问题二 类似于第一个问题,但又略微有些不同,基于http协议的app应用又是如何记录用户身份的?
问题三 如何保持自动登录状态?
其实,做过相关开发的同学很快就能说出很多,你们说的都对。问题一,通过session和cookie。问题二,可以有很多种方式,较为常用的可能是app本地存储+服务端缓存。问题三,同问题二。
所以,问题来了,目前这样的方式到底合不合理,到底安不安全?!!
答案总是那么令人沮丧,但是又是非常现实。
不安全,不安全,不安全!
事实上,黑客总有10000种方式来利用我们的系统的安全漏洞,我们能做的就是尽量减少安全漏洞。然而,当我们的系统前端完全暴露给黑客的时候,我们很多的安全工作只能尽量往后端转移,特别是身份认证相关内容。
数字签名的应用
这里我们不考虑黑客进行中间人攻击,我们主要关心的是如何利用我们现有的资源(包括各种加密方法,http协议等)设计一个可以首先确保正常身份认证功能的并且可以有效防止存储在前端的信息被篡改的方式。
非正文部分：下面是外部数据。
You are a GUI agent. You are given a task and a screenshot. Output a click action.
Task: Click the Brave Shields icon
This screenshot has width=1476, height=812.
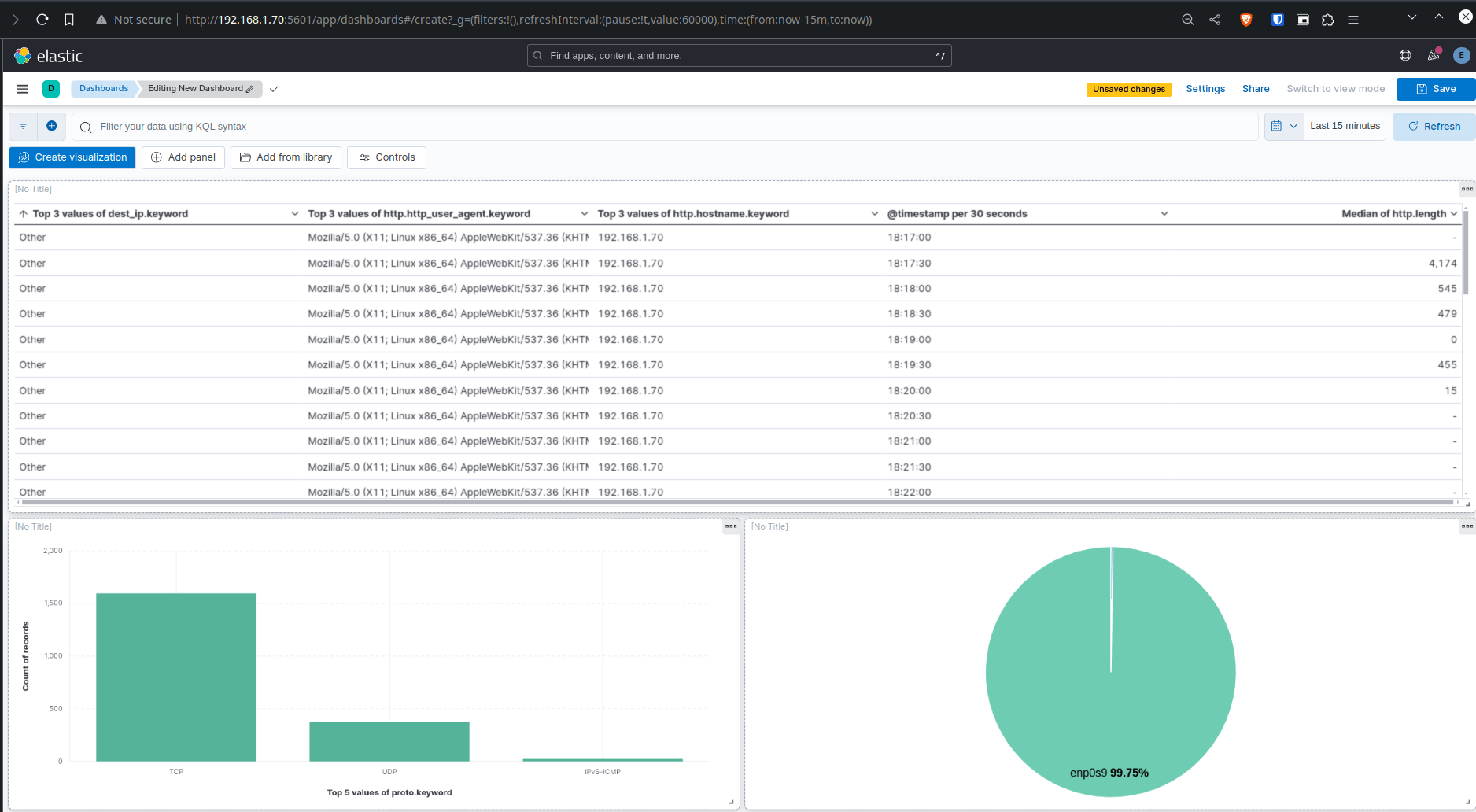point(1246,20)
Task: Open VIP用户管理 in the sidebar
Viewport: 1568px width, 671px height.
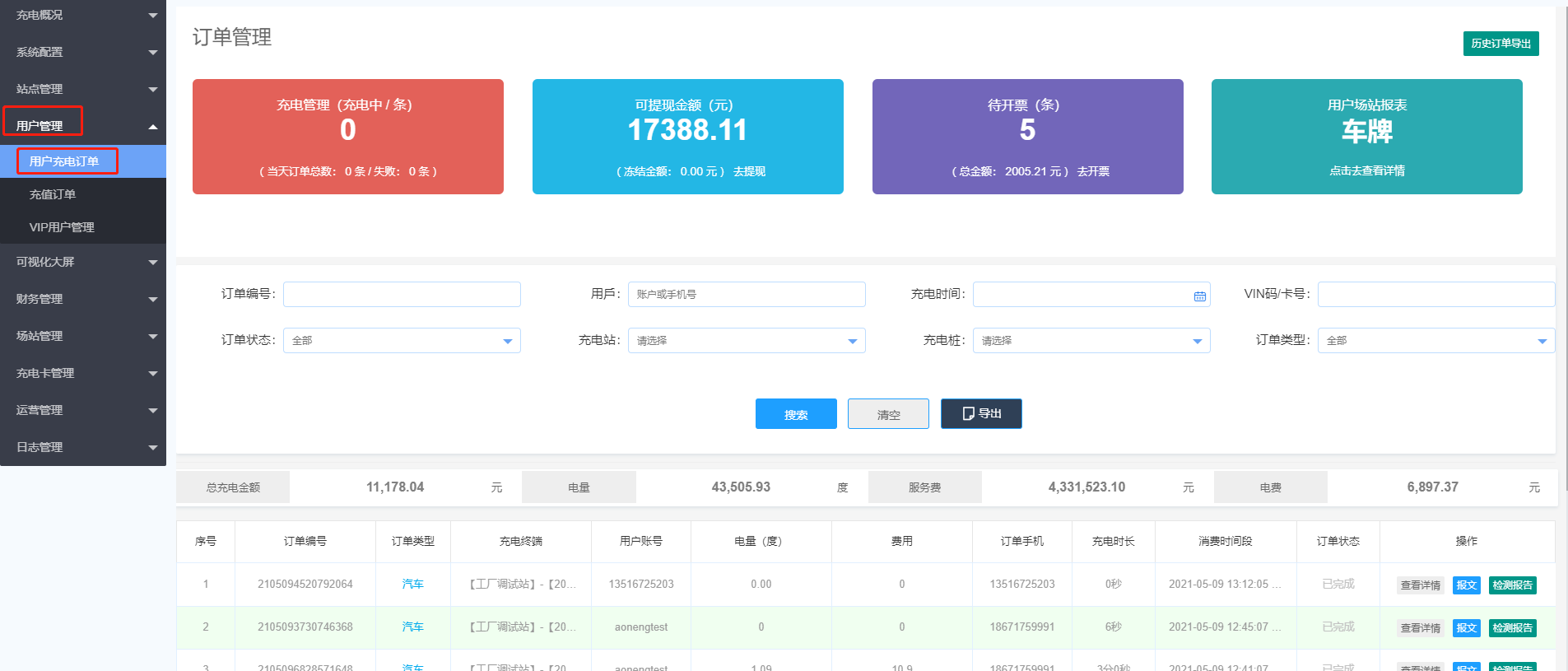Action: click(x=62, y=227)

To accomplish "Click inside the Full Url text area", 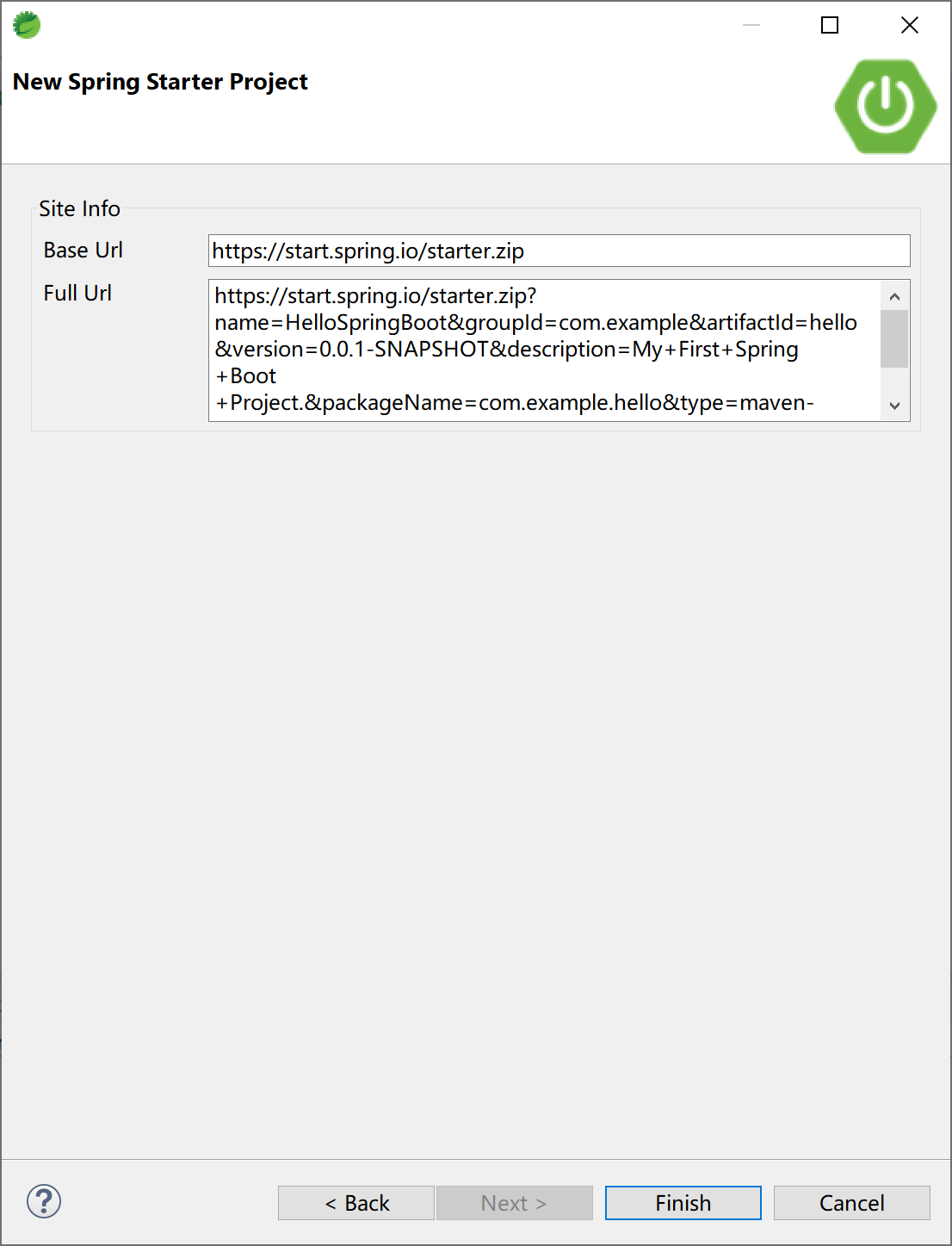I will (544, 350).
通常首次用户身份验证是通过用户输入用户名密码或者通过OAuth2协议(如微信登录等)来实现的,这里我们在服务端判断用户登录成功后,首先会在服务端缓存用户信息,用于之后的身份验证,而又会给前端返回一个信息,在之后前端需要验证身份的时候,传入相应的信息给服务端,服务端会去根据该信息搜索缓存,找到了即为用户为登录状态且身份未过期,未找到需要重新走一遍登录流程。事实上,问题一、二、三种基本都是这么做的,不同的是,问题一是利用了http的cookie和session,在cookie中存储了session信息,从而找到相应的session也就找到了用户信息。但是这样会有黑客在前端故意存储别人的信息,从而可以冒用别人的身份,特别在前端存储信息特别有规律的情况下,如为用户的数据库id数字,或者用户名等。
所以这里就开始说到主角了,数字签名,有些时候为了方便,可能直接在前端存储用户id作为身份认证资料,这个其实可以理解。但是这很容易进行伪造(事实上,随便猜一个数字就可以猜到某个用户的id或者用程序根据字典去暴力跑)。所以,在便利的情况下,在前端不能简简单单只存一个信息,还要存储一个数字签名,这个签名由用户登录成功后服务器返回(通常通过一系列加密算法,为不可逆)。在之后前端需要根据该信息向服务端请求用户身份信息时(不考虑expire等内容),首先将前端传来的身份认证资料(如上述的用户id)再用相同算法进行加密一遍,和传来的数字签名进行比对,比对成功后再进行其他相关操作。